Exploring the inverse mapping from a dynamics to a residue class - inputting a reduced dynamics or partial dynamics and outputting a residue class

We study a reverse problem - given a reduced dynamics or partial dynamics, can we compute a residue class who presents that dynamics.We design a dedicated algorithm that takes as input a dynamics with length t consists of “I” or “O” can output a residue class who present this dynamics in the first t transformations. We thus design computer program that can output a reside class by inputting a reduced dynamics or partial dynamics. That is, inputting c∈{I,O}^L, CntO(s) ≤ ceil( CntI(s)*lambda), lambda=ln1.5/ln2=0.58469250, s = Substr(c,1,i), i=1,2,..., L. In other words, the dynamics is above of or cutting ratio line in our proposed Collatz graph.Note that, the algorithm is quit lightweight and designed from our formal proof of Partition Theorem - We prove that all natural numbers are partitioned regularly corresponding to ongoing dynamics.

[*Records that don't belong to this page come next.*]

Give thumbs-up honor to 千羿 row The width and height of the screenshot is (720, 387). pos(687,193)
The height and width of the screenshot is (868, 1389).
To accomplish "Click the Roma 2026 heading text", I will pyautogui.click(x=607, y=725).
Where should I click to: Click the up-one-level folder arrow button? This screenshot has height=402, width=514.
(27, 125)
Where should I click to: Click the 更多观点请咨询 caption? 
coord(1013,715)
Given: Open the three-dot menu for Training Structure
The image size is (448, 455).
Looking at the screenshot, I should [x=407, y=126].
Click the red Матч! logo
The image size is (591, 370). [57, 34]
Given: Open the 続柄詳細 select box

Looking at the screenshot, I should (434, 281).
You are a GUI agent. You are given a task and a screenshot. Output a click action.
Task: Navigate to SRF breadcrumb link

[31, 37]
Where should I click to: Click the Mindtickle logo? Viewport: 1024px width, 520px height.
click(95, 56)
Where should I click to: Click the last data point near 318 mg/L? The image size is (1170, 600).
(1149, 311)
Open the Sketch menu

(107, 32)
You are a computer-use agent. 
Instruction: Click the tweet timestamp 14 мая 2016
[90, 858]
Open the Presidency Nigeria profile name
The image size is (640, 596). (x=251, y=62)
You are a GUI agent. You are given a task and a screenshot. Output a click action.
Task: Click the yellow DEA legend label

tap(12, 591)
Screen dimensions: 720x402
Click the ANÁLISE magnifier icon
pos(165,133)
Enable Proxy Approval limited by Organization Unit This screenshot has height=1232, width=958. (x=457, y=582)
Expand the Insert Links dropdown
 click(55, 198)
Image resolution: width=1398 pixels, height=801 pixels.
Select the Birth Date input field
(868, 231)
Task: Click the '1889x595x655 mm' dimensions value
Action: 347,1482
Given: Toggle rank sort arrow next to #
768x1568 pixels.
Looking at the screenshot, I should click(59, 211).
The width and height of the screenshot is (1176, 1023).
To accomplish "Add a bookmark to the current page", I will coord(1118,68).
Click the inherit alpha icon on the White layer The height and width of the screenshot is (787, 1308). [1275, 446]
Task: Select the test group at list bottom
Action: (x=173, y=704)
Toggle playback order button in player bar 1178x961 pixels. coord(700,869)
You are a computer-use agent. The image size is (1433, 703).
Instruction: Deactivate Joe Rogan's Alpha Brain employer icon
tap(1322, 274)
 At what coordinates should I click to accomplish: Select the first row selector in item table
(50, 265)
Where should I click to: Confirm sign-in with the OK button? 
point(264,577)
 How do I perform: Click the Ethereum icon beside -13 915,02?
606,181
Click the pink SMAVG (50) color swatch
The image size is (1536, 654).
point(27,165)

Given any natural number x that is i module 2^t (i is an odd integer), the first t transformations in terms of I or O can be determined and identical with the first t transformations of of i. Once current value after t (t is greater or equal to 2) transformations of I or O, is less than x, then reduced dynamics of x is obtained. Otherwise, the residue class of x (namely, i module 2^t) can be partitioned into two halves (namely, i module 2^{t+1} and i+2^t module 2^{t+1}), and either half presents I or O in intermediately forthcoming (t+1)-th transformation.

本研究探讨了一种逆向问题——给定一种简化的动力学或部分动力学，我们能否计算出一个表示该动力学的剩余类。我们设计了一种专用的算法，该算法以长度为t的动力学作为输入，其中包含“I”或“O”，能够输出在最初的t次变换中呈现该动力学的剩余类。因此，我们设计了一款计算机程序，通过输入简化的动力学或部分动力学来输出剩余类。具体而言，输入为c∈{I,O}^L，且满足CntO(s) ≤ ceil(CntI(s)*lambda)，其中lambda=ln1.5/ln2=0.58469250，s = Substr(c,1,i)，i=1,2,..., L。换言之，该动力学位于我们提出的Collatz图的上侧或切割比例线。值得注意的是，该算法极为轻量，其设计基于我们对划分定理的正式证明——我们证明所有自然数均按照持续的动力学的规律进行划分。对于任何自然数x，若其为i模2^t（i为奇整数），则可以确定其前t次变换（以“I”或“O”表示），并且与i的前t次变换相同。一旦当前值在经过t次（t大于等于2）的“I”或“O”变换后小于x，则得到x的简化动力学。否则，x的剩余类（即i模2^t）可以被划分为两个部分（即i模2^{t+1}和i+2^t模2^{t+1}），且任一部分在接下来的(t+1)次变换中均会呈现“I”或“O”。